Sources: Florida health officer Raul Pino placed on administrative leave after vaccination email

ORLANDO, Fla. — Dr. Raul Pino, who became a trusted voice of the pandemic response in the nation’s tourist capital, has been placed on administrative leave from his post as the state’s chief health officer in Orange County as the Florida Department of Health conducts an investigation.

Sources who spoke to the Orlando Sentinel on condition of anonymity because they were not authorized to discuss Pino’s status said he was placed on administrative leave after a Health Department employee complained about an email he sent Jan. 4 to agency staff about employee vaccination rates.

Pino, 58, declined to discuss the Health Department’s action, but an agency spokesperson confirmed his status.

“As the decision to get vaccinated is a personal medical choice that should be made free from coercion and mandates from employers, the employee in question has been placed on administrative leave, and the Florida Department of Health is conducting an inquiry to determine if any laws were broken in this case,” spokesperson Weesam Khoury said in an email Tuesday. “The Department is committed to upholding all laws, including the ban on vaccine mandates for government employees and will take appropriate action once additional information is known.”

She declined to provide details or Pino’s email.

The agency’s decision was first reported Tuesday by WFTV-Channel 9.

In the email, Pino said 77 of 568 employees had been fully vaccinated, including receiving a booster shot. Another 219 had received two shots.

“I am sorry but in the absence of reasonable and real reasons it is irresponsible not to be vaccinated,” Pino wrote in the email, according to the TV report. “We have been at this for two years, we were the first to give vaccines to the masses, we have done more than 300,000 and we are not even at 50% pathetic.”

Since March 2020, when the pandemic erupted in Central Florida, Pino has been a fixture on more than 150 press briefings, appearing beside Orange County Mayor Jerry Demings to discuss COVID-19, best practices, safety protocols, coronavirus infection, testing and vaccination rates, and deaths.

He last appeared at a press briefing Dec. 28, discussing the rise of the omicron variant.

Pino has urged residents to get vaccinated against the virus to protect themselves, those more vulnerable and the region’s tourism economy.

”Clearly vaccines are working for us … and are the solution to this crisis,” he said last month, as county officials announced the omicron variant was beginning to crest and emerge as the dominant strain of SARS-CoV-2 in the county’s wastewater. “The vaccine continues to be effective against the variants.”

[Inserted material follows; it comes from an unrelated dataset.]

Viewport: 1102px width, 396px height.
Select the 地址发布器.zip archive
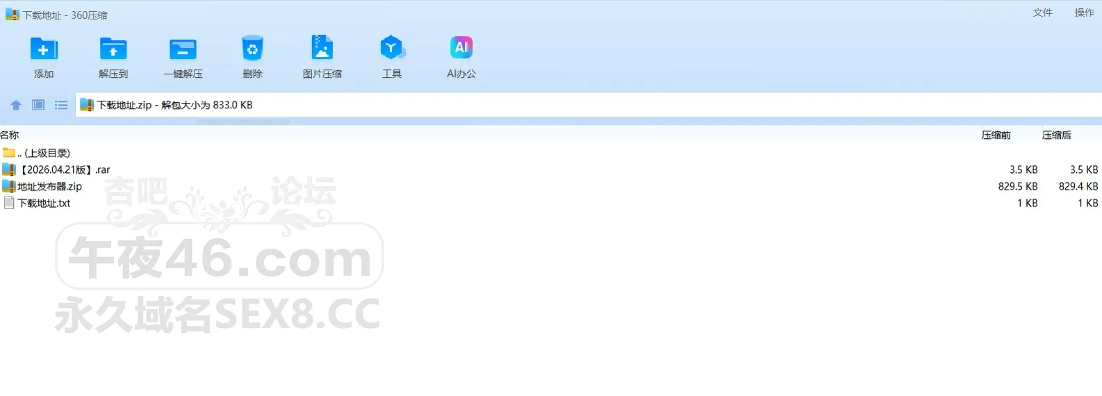(x=551, y=186)
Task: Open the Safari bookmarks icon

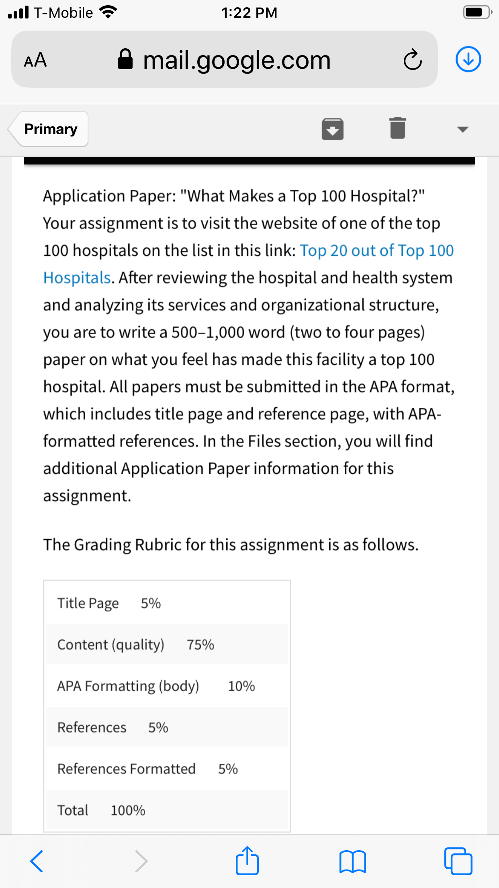Action: (352, 861)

Pino’s journey to Central Florida began more than 25 years ago when he left Cuba as a political refugee and resettled in New England.

Eight years earlier he had graduated from medical school in Cuba and trained in plastic surgery at the Naval Hospital in Havana. He worked odd jobs in the U.S. at first, including picking blueberries in Connecticut. But he never gave up on a health career. He eventually earned a master’s degree in public health from the University of Connecticut School of Medicine and was hired by the Connecticut Department of Public Health as an epidemiologist.

While Florida Gov. Ron DeSantis, a Republican, and Demings, a Democrat, have often sparred over vaccination and face-masking mandates, Pino has tread a thin line between the two elected officials, usually offering raw data and opinions based on his medical experience and research.

During press briefings, Pino patiently answered questions posed to him in English or Spanish, whether at the county podium or out in public, because, he has said, accurate information is a significant weapon in the fight against COVID-19. He always offered condolences to families who experienced loss because of the pandemic.